| TASK REQUIREMENTS |
**a.** Write out the welcome page word for word, starting at "Why I built" and ending at "built to close.".
**b.** Condense the welcome page's paragraph beginning "I have spent years building" into a short bulleted list that keeps its main facts.
**c.** Answer these questions from the welcome page, one per line:
(i) In which three situations should the depth offered hold up?
(ii) What kinds of ML systems are listed as having been built under real constraints?
(iii) What is named as never being the hard part?

| DOCUMENT SEGMENT |
----------------
Welcome
Welcome. You have just made one of the best decisions for your engineering career — learning to build machine learning and AI systems at the production level. You are here because you want the kind of depth that holds up in a technical interview, a production incident, and a design review. Let me tell you what we are actually doing and why.
Why I built this
I have spent years building ML systems under real constraints — racing score models, LLM agents, fleet pricing systems, production tools that had to work outside of a tutorial. Most of what I know did not come from a clean curriculum. It came from building, breaking things, debugging, refactoring, and slowly learning how good engineers actually think. The pattern I kept seeing, in myself and in other engineers, was this: the hard part is never the syntax. The hard part is understanding why something works — why this design holds up and that one collapses, why this abstraction helps, why this code survives the next requirement and that code does not. That is the gap this curriculum is built to close.
----------------
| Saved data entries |
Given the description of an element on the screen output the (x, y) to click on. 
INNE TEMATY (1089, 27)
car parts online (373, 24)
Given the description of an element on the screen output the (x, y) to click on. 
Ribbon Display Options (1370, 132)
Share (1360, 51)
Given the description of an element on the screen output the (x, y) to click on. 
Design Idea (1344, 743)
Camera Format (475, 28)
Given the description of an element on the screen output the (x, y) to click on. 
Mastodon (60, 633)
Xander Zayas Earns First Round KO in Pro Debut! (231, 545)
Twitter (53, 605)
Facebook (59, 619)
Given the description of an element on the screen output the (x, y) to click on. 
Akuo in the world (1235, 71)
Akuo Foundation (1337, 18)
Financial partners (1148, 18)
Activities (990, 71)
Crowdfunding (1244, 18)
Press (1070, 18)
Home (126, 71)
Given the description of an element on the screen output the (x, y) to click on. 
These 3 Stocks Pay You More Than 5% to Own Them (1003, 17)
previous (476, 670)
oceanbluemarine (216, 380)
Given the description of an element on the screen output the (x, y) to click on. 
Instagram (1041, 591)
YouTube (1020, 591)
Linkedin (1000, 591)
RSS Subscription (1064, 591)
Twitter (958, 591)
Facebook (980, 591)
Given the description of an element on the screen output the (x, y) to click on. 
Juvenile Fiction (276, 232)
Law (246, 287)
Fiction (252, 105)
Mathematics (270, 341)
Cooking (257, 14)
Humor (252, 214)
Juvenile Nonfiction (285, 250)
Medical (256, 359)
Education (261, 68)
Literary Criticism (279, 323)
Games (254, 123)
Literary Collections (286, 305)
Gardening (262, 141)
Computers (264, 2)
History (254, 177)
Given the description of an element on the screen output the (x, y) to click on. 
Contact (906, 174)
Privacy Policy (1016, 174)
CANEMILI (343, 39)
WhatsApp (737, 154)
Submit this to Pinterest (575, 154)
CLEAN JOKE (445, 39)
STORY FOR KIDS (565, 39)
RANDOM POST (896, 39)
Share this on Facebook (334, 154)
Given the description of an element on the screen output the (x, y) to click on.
----------------
| ANSWERS TO THE EXERCISES |
**a.**
Why I built this
I have spent years building ML systems under real constraints — racing score models, LLM agents, fleet pricing systems, production tools that had to work outside of a tutorial. Most of what I know did not come from a clean curriculum. It came from building, breaking things, debugging, refactoring, and slowly learning how good engineers actually think. The pattern I kept seeing, in myself and in other engineers, was this: the hard part is never the syntax. The hard part is understanding why something works — why this design holds up and that one collapses, why this abstraction helps, why this code survives the next requirement and that code does not. That is the gap this curriculum is built to close.

**b.**
- Years spent building ML systems under real constraints: racing score models, LLM agents, fleet pricing systems, and production tools that had to work outside a tutorial.
- Most of that knowledge came from building, breaking things, debugging, and refactoring rather than from a clean curriculum.
- The recurring pattern: the hard part is never syntax but understanding why something works, including why a design holds up, why an abstraction helps, and why code survives the next requirement.
- The curriculum is built to close that gap.

**c.**
(i) A technical interview, a production incident, and a design review.
(ii) Racing score models, LLM agents, fleet pricing systems, and production tools that had to work outside of a tutorial.
(iii) The syntax.